Bisi Miria

30 Mag
30 maggio 2010

Caro Giuliano,
il mio voto e il mio sostegno per la tua candidatura rappresentano non soltanto la stima personale nei tuoi confronti, ma anche l’esperienza della mia città e la necessità, dal micro al macro, di costruire un futuro migliore.
Credo si possa sostenere che il forte investimento sullo stato sociale è sempre stato concepito, sin dalla ricostruzione del dopoguerra, come una dote di nascita; il simbolo evidente della scelta democratica e dell’idea di una città che, da sempre, ha combattuto disuguaglianze, povertà, mancanza di diritti. Una città che ha investito nei lavori, consapevole che il giusto salario libera dalla schiavitù e dai ricatti e permette di usufruire dei diritti.

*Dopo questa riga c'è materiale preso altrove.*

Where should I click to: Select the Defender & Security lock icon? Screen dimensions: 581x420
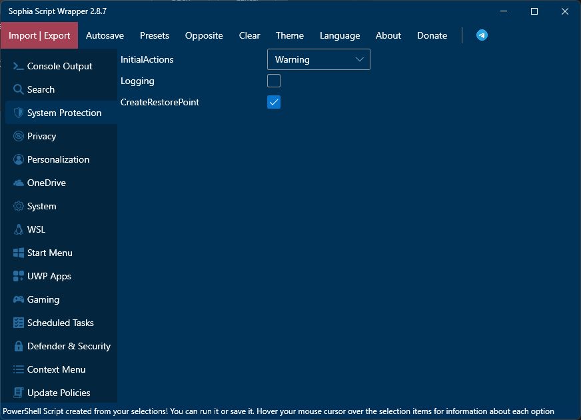tap(19, 346)
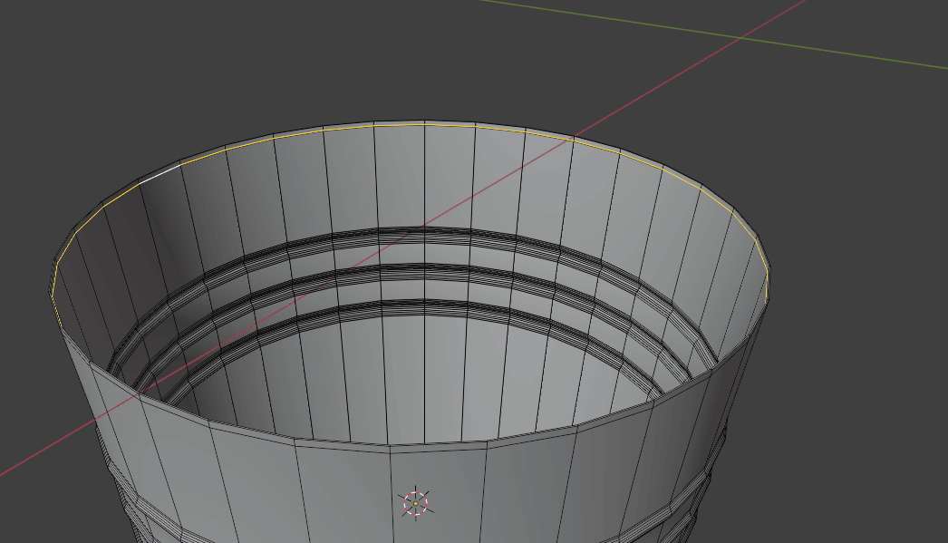Click where the red axis crosses the front-left rim

139,394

Questa è stata la fase del sistema fordista; il nostro artigianato ed i distretti sono stati la ricchezza di flessibilità che ha reso possibile investire nel lavoro (tutta la famiglia lavorava) e con salari superiori alla media.
Ora siamo nell’epoca post-fordista, ove una rivoluzione organizzativa e gestionale, frutto delle nuove scienze, può permettere di lavorare decentrando in tutto il mondo.
Mi sembra evidente che il capitalismo rincorra il massimo profitto- è nella sua “vocazione”- e questo è possibile soprattutto per le produzioni povere.
Ecco perché le sfide per Modena, a mio modesto parere, saranno nel futuro inedite e pesanti; uno sforzo di riconversione e riqualificazione del sistema produttivo è necessario. Buon lavoro!